O art. 312 do Código de Processo Penal dispõe que a prisão preventiva só pode ser decretada se houver, entre outras exigências, a prova da existência do crime e indícios suficientes de autoria. Esses são todos os requisitos exigidos para a apresentação de uma denúncia (acusação formal) pelo Ministério Público. Se até agora não há denúncia contra nenhuma dessas pessoas, então quer dizer que não há provas contra elas nem para acusar e nem para prender, tornando as prisões preventivas ilegais. Há ainda outra ilegalidade: o prazo legal para a apresentação da denúncia no caso de investigados presos preventivamente é de 35 dias.
O que está acontecendo no gabinete do ministro Alexandre e no Supremo em geral é uma violação sistemática dos direitos humanos e direitos fundamentais garantidos a todos os cidadãos brasileiros pela Constituição
A Lava Jato, com toda sua complexidade, com toda a gravidade dos crimes, jamais manteve pessoas presas para além de 35 dias sem denúncia, porque isso é insustentável. É errado, é injusto, é absurdo, é bárbaro, é uma aberração. Além de prejudicar a defesa que não sabe qual é a acusação sobre o preso, antecipa a execução da pena de alguém sem que existam provas de que ela de fato praticou crimes – se houvesse, estaria denunciada. É rasgar a Constituição.

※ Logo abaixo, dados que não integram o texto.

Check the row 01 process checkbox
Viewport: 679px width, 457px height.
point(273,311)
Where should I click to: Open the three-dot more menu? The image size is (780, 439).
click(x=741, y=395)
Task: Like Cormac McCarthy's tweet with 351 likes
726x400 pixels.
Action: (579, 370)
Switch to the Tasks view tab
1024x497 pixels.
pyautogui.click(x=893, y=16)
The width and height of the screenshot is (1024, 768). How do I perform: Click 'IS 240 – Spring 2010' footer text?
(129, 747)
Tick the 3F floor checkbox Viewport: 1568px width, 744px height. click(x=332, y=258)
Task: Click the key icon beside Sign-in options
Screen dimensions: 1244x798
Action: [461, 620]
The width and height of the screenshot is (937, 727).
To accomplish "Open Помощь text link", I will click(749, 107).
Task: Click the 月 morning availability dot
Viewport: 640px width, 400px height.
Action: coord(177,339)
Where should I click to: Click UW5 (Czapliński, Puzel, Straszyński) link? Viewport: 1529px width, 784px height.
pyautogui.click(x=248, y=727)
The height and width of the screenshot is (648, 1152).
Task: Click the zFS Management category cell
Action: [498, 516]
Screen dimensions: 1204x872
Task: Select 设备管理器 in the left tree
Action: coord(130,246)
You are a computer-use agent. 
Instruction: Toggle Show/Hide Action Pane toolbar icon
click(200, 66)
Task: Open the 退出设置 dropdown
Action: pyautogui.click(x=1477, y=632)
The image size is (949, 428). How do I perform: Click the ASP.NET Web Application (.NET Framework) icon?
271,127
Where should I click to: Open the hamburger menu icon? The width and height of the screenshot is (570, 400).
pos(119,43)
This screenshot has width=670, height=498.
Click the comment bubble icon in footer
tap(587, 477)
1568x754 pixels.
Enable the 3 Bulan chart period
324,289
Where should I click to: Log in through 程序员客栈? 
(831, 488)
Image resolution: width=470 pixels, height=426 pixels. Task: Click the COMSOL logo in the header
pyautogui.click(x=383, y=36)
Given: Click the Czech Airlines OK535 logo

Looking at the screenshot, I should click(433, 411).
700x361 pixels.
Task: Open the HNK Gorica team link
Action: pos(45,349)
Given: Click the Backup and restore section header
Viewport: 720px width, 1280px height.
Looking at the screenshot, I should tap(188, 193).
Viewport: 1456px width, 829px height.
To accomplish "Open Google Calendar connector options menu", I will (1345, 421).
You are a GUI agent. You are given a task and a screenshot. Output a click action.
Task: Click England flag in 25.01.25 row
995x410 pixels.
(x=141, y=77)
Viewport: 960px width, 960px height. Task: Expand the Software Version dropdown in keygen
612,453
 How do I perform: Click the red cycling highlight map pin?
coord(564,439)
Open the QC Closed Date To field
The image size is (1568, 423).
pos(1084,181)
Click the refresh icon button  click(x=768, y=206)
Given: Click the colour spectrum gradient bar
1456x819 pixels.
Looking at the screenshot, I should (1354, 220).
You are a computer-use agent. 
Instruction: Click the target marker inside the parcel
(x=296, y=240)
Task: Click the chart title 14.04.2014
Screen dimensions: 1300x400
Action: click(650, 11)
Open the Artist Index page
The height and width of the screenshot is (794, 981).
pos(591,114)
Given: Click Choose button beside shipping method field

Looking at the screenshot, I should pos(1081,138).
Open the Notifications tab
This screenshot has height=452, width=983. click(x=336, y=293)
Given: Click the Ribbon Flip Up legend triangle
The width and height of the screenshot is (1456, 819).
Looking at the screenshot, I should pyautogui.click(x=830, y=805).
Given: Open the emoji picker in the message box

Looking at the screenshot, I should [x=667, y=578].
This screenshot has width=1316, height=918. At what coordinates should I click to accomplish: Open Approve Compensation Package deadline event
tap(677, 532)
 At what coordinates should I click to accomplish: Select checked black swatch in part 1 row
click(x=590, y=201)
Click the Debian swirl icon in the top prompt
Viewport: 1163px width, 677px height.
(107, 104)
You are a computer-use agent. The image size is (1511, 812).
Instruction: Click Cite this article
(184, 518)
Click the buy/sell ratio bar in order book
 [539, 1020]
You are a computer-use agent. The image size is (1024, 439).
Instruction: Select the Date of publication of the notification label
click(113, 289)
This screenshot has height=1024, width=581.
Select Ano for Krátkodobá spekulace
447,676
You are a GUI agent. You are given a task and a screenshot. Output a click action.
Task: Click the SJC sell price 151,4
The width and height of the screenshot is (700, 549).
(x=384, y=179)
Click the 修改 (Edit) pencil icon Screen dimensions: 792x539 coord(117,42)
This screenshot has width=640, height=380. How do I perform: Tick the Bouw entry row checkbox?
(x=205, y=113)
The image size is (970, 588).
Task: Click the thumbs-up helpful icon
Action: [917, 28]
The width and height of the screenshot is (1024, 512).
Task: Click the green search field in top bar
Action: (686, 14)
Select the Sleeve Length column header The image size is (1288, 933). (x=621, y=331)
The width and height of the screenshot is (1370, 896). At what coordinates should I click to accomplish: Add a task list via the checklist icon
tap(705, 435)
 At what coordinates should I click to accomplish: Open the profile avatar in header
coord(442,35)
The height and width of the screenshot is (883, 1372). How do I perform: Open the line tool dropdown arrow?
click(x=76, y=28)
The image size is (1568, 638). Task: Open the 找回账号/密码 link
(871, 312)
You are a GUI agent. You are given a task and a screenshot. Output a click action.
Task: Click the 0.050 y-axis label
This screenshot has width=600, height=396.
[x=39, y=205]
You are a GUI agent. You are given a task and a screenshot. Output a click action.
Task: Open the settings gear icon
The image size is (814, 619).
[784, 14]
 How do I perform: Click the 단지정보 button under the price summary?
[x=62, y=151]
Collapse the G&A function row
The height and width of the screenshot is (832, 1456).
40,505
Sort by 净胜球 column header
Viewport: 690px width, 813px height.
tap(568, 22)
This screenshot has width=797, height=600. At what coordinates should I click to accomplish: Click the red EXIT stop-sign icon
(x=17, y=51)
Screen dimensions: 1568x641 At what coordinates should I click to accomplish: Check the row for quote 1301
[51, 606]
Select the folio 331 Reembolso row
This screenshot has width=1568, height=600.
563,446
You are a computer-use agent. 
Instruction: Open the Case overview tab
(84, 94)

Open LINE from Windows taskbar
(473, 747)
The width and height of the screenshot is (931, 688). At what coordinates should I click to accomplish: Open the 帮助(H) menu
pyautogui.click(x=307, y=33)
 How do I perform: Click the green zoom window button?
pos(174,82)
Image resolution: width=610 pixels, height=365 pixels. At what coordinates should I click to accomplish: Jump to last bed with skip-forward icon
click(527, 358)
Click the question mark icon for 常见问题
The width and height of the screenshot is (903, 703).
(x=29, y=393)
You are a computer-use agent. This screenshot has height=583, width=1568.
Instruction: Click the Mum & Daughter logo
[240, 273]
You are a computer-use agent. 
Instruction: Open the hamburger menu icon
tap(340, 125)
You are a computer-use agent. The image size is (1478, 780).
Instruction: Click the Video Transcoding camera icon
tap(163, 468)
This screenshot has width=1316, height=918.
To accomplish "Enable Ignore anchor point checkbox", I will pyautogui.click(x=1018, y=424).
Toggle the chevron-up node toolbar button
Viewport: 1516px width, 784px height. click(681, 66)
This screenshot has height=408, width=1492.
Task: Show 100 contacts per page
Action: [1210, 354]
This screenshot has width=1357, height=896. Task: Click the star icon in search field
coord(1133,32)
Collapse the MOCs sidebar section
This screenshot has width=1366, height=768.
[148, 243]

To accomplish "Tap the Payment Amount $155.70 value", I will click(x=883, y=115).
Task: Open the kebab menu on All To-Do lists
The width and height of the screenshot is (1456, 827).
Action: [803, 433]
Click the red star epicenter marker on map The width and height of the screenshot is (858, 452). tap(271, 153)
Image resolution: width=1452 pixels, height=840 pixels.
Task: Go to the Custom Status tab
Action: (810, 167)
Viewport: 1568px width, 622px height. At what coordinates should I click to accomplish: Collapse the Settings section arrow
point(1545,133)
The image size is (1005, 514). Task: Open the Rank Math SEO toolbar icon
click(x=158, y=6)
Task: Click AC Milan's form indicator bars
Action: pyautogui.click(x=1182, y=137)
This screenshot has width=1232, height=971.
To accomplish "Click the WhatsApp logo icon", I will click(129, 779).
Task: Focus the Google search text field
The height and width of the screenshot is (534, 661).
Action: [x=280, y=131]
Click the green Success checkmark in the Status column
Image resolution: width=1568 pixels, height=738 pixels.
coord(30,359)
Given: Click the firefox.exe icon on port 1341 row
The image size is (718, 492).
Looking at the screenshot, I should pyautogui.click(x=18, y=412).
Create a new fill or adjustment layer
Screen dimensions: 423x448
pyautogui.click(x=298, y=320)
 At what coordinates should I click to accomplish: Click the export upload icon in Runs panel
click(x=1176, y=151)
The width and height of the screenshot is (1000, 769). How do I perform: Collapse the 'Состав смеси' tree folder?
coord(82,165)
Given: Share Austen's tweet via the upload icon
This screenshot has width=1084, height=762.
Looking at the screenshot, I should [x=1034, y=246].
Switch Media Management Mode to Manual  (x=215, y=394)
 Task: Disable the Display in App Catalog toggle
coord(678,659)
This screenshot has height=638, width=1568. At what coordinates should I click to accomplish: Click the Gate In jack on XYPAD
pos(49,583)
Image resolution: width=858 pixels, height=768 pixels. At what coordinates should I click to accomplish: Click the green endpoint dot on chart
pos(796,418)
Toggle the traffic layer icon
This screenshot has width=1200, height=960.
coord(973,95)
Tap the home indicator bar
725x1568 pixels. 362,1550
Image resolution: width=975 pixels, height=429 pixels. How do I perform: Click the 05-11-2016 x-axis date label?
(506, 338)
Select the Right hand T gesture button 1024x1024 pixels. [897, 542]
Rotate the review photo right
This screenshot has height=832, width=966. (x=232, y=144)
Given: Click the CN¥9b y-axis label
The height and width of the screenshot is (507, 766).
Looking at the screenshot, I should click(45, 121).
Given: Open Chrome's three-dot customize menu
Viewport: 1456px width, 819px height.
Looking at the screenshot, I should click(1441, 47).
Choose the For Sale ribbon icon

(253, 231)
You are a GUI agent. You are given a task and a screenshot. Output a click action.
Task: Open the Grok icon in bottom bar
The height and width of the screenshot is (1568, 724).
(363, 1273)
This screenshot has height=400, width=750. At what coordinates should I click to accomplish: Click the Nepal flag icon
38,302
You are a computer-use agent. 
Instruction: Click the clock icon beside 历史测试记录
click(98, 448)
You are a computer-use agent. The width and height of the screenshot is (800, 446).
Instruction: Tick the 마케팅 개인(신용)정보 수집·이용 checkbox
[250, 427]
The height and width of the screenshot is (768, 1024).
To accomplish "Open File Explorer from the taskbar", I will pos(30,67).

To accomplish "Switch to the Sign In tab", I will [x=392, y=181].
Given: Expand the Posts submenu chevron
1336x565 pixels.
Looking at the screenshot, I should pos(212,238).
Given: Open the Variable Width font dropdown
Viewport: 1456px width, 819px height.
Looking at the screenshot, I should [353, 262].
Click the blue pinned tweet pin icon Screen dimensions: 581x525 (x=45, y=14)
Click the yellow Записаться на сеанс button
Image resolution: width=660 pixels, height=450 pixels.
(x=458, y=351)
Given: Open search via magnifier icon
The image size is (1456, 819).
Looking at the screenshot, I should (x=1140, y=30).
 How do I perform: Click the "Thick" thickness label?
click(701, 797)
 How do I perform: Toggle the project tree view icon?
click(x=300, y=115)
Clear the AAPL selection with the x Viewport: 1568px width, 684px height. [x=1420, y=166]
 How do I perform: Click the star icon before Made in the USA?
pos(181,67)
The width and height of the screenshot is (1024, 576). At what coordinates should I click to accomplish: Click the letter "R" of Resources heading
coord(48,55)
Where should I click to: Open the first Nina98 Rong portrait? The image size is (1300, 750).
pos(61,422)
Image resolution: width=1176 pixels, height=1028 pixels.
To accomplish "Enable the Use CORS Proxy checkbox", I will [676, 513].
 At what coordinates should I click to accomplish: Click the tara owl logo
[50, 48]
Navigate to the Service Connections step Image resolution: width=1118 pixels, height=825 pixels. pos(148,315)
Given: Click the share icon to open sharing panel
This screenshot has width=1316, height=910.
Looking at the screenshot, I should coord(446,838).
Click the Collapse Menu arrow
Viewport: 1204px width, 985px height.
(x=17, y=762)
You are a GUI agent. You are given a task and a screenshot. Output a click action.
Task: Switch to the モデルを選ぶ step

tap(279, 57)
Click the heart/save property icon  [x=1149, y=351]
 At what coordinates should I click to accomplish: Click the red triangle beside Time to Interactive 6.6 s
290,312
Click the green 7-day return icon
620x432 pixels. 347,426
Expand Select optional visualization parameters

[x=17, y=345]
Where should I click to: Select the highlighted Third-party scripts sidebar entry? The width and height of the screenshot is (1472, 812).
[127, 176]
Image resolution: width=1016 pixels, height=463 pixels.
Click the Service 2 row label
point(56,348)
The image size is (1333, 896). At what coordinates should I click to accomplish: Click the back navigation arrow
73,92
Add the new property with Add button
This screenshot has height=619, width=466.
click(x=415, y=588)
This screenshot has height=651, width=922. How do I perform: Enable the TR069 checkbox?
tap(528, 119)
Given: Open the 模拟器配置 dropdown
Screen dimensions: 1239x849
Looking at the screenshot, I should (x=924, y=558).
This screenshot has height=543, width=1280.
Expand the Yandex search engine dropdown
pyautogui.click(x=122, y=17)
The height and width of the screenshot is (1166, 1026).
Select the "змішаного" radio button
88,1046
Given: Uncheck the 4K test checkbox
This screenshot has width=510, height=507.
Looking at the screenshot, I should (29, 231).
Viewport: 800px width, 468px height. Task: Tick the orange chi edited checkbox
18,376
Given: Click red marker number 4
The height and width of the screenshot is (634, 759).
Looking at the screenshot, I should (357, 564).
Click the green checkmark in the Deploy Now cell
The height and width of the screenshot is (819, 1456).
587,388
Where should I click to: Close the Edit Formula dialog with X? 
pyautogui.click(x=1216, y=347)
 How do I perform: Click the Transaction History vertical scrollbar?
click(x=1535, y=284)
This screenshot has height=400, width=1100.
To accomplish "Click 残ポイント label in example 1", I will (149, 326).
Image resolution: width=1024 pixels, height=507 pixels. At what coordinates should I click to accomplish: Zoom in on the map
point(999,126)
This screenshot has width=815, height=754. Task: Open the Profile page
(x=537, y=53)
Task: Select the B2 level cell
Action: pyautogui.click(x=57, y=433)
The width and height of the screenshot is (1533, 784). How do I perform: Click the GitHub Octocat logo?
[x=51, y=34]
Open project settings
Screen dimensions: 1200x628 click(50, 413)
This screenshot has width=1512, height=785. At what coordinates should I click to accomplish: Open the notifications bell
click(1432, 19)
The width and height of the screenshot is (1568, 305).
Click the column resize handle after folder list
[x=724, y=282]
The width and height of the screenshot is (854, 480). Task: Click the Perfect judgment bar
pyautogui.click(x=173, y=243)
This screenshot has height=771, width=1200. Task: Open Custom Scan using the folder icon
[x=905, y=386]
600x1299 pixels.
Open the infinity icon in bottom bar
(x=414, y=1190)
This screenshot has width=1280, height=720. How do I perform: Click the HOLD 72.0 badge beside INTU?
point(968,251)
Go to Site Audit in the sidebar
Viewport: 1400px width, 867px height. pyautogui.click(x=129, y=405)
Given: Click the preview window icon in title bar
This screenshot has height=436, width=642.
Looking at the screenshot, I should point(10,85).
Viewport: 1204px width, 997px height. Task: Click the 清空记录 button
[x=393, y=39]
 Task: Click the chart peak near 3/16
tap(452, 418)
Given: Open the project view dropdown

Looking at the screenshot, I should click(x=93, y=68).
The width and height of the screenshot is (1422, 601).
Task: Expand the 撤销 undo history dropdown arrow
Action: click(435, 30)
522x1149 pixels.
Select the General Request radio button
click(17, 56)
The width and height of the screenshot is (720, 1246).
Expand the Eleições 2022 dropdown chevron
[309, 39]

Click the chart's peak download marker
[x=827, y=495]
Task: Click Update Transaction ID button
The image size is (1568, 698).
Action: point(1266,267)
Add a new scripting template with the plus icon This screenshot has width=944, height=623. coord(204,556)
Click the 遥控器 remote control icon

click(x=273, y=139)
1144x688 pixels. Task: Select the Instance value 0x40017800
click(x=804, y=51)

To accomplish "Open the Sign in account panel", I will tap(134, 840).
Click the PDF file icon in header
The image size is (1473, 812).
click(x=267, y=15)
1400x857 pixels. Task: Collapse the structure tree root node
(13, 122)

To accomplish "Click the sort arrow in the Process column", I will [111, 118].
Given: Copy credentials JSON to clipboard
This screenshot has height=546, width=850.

Se a Lava Jato fizesse isso com algum réu, seria solto imediatamente pelos tribunais. Se o réu não levasse seu caso aos tribunais e permanecesse preso, isso viraria um escândalo e todos nós da operação responderíamos perante as Corregedorias por infração funcional e perante a Justiça por crime de abuso de autoridade. Contudo, Moraes faz isso sistematicamente, em larga escala e de forma impune. Isso não é menos errado porque acontece no STF – pelo contrário, é mais grave, pois não há a quem recorrer.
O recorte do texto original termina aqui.